Performance-wise, the LBC24360 will be perfectly fine for most situations, but we uncovered a few specific weaknesses in testing. First, the crisper drawers really have trouble keeping vegetables sufficiently moist, which will hasten spoilage. Second, the freezer can't bring down the temperatures of food fast enough, which will impact the flavor and texture of food you freeze yourself. If vegetable crispness and flash freezing aren't priorities for you, this fridge is an attractive—albeit expensive—option.

Otherwise, check out the myriad of Amana/Maytag/Whirlpool/KitchenAid bottom freezers that this LG competes against.

Design & Usability

Attractive and innovative

LG fridges frequently have beautiful interiors, and this is one such example. The spacious fridge compartment is brightly lit by white LEDs, and although most of the trim is white—not silver—we do get the classy diamond embellishments on the bottom of the crispers. In the fridge, shelves and drawers slide with ease, Down in the freezer, however, we found that both pull out drawers become wiggly and hard to move when laden with frozen food. On the fridge door we get two shelves with customizable, clip-on partitions, as well as a butter tray and a flip-up adjustable shelf that folds out of the way of tall items like wine bottles.

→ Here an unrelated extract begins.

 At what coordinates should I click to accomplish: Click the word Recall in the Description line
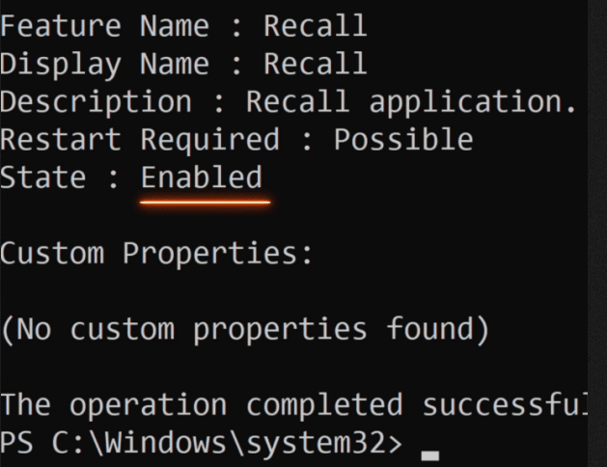click(x=297, y=101)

Unlike other bottom freezers, the freezer door isn't a drawer. It swings open, and features indentations so you can slide out freezer shelves even when the door isn't fully open. The freezer door has recessed handles, while the fridge door has a traditional handle. Temperature controls are at the top of the fridge, and use numeric temperature readouts instead of an arbitrary "cold to colder" scale. Here you'll also find buttons for Ice Plus (which, according to LG, increases ice production by 20%) and and alarm that beeps if you leave the door open.

Performance & Features

Strong test results, but two quirks

Solid temperature consistency throughout the fridge and freezer compartments lead to generally excellent scores for the LBC24360. We think the vast majority of users will be satisfied by this model's performance, but two key tests drag down the overall package.

In the crisper drawers, we measured rapid moisture loss. Our tests showed that your produce may dry out at almost twice the speed of fruits and veggies in the average fridge. If you're having trouble getting the kids to eat their celery, this appliance won't help.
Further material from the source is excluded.